UNAUDITED INFORMATION
The information furnished herein was taken from the books and
records of the Company without audit. However, such information reflects all
adjustments which are, in the opinion of management, necessary to properly
reflect the results of the period presented. The information presented is not
necessarily indicative of the results from operations expected for the full
fiscal year.
ACQUISITION OF WORLD COMMERCE NETWORK, LLC
Effective January 1, 2000, the Company issued 4,663 shares of its
common stock to U.S. Merchant Systems, Inc. for 1% of the outstanding stock of
World Commerce Network, LLC. (WCN) The shares were valued at $9,180. The
issuance increases the Company's ownership in WCN to 51% and WCN therefore
becomes a subsidiary of the Company.
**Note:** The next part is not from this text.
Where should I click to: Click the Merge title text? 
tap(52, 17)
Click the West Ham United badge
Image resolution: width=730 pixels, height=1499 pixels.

The operations of WCN have been
consolidated with the Company's operations effective January 1, 2000. Prior
to the additional 1% purchase, the Company owned 50% of WCN and recorded its
investment using the equity method. The balance at December 31, 1999 was $0.
ACQUISITION OF INTELLIPAY, INC.
On April 4, 2000, the Company completed an Agreement and Plan of
Reorganization between Pacific Webworks, Inc. a public Nevada corporation (the
Company) and Intellipay, Inc. a private Delaware corporation (Intellipay).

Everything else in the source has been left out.